● **Texte à lire**
Le paradoxe est frappant : au moment où l’économie post-COVID cherche à relancer le tourisme, le gouvernement choisit de criminaliser les comportements les plus courants parmi les voyageurs étrangers (cohabitation, nudité partielle, consommation de certaines substances, critique publique). On sacrifie la liberté individuelle sur l’autel de la respectabilité morale – quitte à saborder l’un des secteurs les plus porteurs de l’économie nationale.

Bali n’est pas Dubaï. Son attrait repose justement sur un imaginaire d’ouverture, d’art de vivre, d’hospitalité libre. En brisant ce pacte implicite, le nouveau code pénal risque de dynamiter l’attractivité touristique, en particulier auprès des jeunes générations occidentales.

Le retour du sacré dans le droit : vers une islamisation de l’État laïc ?

Si le Pancasila garantit officiellement la neutralité religieuse de l’État, force est de constater que le nouveau KUHP s’inscrit dans une tendance plus large : celle d’un glissement théocratique du droit. De plus en plus, les valeurs islamiques conservatrices sont intégrées dans les lois civiles, au détriment d’un pluralisme juridique effectif.

Des provinces comme Aceh, sous régime de charia, ont déjà ouvert la voie à cette fusion du sacré et du légal. Le KUHP généralise désormais certaines normes inspirées des groupes religieux conservateurs à l’ensemble du territoire national, y compris les zones non musulmanes (comme Bali, les Moluques ou la Papouasie chrétienne).

Ce phénomène de sacralisation rampante du droit pénal soulève une question fondamentale : l’Indonésie reste-t-elle un État pluraliste, ou est-elle en voie d’homogénéisation religieuse sous couvert de nationalisme moral ? Pour les minorités, les femmes, les artistes, les penseurs critiques, les LGBT+, c’est un tournant menaçant.

● **Consigne 1**
Répondez à ces questions sur le texte consacré au nouveau code pénal indonésien :
(a) À quelle ville le texte oppose-t-il Bali ?
(b) Quelle province est présentée comme étant sous régime de charia ?
(c) Qu'est-ce qui garantit officiellement la neutralité religieuse de l'État ?
● **Consigne 2**
Prolongez le texte sur le nouveau code pénal indonésien à partir de sa dernière phrase.

● **Extrait de données**
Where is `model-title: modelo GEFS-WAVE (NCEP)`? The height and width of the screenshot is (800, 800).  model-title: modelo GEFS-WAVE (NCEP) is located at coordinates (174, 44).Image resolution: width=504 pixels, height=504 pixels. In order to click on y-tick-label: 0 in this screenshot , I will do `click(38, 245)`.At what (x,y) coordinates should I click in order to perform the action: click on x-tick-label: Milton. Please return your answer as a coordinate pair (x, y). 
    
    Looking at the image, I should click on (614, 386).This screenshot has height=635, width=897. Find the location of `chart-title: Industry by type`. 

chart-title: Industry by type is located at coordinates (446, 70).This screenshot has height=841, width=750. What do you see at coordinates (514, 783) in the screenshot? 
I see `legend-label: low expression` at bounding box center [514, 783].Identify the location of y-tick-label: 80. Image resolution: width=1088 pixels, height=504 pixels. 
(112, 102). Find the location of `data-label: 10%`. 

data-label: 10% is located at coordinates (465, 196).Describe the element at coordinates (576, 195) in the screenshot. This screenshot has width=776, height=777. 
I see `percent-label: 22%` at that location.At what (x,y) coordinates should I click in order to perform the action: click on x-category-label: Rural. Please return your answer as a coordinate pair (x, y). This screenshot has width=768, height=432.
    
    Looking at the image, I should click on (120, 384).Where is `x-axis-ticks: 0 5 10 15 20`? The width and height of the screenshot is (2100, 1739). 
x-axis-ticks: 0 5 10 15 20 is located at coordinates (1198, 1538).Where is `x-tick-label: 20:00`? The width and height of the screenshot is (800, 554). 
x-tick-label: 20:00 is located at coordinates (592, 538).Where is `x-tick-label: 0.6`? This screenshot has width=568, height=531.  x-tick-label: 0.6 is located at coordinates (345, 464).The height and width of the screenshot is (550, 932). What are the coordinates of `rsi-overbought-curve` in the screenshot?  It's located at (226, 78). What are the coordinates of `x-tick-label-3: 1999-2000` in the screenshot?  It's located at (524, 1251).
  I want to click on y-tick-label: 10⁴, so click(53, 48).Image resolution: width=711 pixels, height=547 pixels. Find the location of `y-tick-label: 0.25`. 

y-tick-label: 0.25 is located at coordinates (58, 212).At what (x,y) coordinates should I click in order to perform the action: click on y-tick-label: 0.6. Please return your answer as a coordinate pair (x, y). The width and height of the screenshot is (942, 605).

● **Réponse finale 1**
(a) Dubaï.
(b) Aceh.
(c) Le Pancasila.

● **Réponse finale 2**
Une démocratie sous contrainte : criminaliser la critique, policer l'opinion

Le nouveau KUHP ne se contente pas de viser la vie privée. Il s’attaque aussi aux libertés politiques :

  • Criminalisation des manifestations "non autorisées" (article 256),
  • Peines pour "atteinte à l’honneur du président" (articles 218-220),
  • Sanctions contre "la diffusion d’idéologies contraires à l’État", y compris le marxisme (article 240).

Ce retour de la loi contre la subversion rappelle les heures sombres du Nouvel Ordre de Soeharto. C’est une manière à peine voilée de réprimer toute critique structurée de l’État, de l’armée, ou de l’ordre moral dominant.

L’argument officiel ? "Préserver la stabilité". Mais à quel prix ? La stabilité n’est pas la démocratie. Et cette dérive répressive, si elle se confirme, renforce l’illusion d’un pluralisme vide de contenu, où la dissidence devient suspecte, et où le débat est confondu avec l’agitation.

Un code postcolonial ou néoautoritaire ?

Sous prétexte de décoloniser le droit, l’Indonésie a peut-être instauré un nouveau régime néoautoritaire, où l’État moral contrôle les corps, les paroles, les désirs. Derrière le discours de souveraineté juridique se cache une entreprise de moralisation punitive, qui conjugue l’héritage répressif colonial aux obsessions puritaines contemporaines.

En adoptant un Code pénal qui consacre des restrictions sévères aux libertés individuelles, l’Indonésie met en péril les droits fondamentaux de ses citoyens et visiteurs. Comme le souligne Andreas Harsono, chercheur à Human Rights Watch : 

“L’adoption de ce Code pénal marque le début d’un désastre absolu pour les droits humains en Indonésie. Il criminalise des comportements qui ne devraient pas l’être dans une société libre.”

Sans réforme sérieuse, cette législation risque d’ancrer une dérive autoritaire sous couvert de morale.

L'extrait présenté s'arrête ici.